DIRECTION → Arrange the records as a two-column CSV with the headers request and answer. Begin at the line that contains "Identify the location of the", stop after the line that contains "(1292, 404).", and put each record's text and its answer in one quoted field apiece, with line breaks replaced by spaces.

━━━━━ RECORDS ━━━━━

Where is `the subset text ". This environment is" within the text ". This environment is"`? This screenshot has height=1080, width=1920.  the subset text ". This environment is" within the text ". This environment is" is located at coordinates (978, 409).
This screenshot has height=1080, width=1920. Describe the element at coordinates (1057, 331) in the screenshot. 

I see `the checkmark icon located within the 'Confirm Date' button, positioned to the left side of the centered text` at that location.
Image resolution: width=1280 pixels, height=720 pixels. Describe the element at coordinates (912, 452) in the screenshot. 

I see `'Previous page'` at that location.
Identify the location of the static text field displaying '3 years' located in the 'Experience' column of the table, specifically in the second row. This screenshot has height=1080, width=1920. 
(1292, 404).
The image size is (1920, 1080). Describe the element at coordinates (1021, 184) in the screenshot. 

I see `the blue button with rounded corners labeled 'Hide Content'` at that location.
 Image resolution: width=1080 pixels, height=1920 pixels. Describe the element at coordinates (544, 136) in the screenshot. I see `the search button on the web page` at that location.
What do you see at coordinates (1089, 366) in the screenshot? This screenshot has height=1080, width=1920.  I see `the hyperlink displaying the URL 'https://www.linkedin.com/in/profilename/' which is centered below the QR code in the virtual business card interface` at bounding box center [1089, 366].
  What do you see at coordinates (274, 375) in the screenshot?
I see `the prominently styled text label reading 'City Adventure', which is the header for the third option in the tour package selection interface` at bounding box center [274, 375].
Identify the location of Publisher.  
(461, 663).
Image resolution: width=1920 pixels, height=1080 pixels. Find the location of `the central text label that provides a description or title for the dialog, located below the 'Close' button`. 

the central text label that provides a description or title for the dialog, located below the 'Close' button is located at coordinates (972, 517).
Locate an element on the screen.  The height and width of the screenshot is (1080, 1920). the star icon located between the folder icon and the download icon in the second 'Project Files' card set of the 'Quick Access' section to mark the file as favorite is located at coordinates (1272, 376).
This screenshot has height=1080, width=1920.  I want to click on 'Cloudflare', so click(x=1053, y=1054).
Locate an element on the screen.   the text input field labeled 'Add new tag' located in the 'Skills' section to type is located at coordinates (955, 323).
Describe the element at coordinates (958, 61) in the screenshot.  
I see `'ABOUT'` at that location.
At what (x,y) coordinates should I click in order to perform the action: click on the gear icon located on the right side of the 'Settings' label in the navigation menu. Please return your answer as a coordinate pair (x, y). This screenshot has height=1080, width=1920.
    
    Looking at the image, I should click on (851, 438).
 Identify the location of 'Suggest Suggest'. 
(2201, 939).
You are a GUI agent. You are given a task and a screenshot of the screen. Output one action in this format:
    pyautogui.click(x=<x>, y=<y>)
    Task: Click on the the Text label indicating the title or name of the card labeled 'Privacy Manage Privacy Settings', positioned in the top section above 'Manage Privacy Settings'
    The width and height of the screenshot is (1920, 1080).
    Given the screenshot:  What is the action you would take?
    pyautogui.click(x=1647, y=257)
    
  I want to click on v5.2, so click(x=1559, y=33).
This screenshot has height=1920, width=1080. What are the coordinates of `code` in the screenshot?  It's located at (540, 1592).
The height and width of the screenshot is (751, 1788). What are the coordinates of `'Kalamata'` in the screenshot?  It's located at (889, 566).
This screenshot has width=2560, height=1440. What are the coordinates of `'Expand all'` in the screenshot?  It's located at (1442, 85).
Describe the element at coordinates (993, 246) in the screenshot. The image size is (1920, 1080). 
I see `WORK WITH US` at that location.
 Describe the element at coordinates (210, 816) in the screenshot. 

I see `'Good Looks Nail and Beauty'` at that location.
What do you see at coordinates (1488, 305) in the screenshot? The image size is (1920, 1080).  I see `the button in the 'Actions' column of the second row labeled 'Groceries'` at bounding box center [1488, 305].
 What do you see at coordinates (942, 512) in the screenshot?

━━━━━

COMPLETE OUTPUT →
request,answer
"Identify the location of the static text field displaying '3 years' located in the 'Experience' column of the table, specifically in the second row. This screenshot has height=1080, width=1920.","(1292, 404)."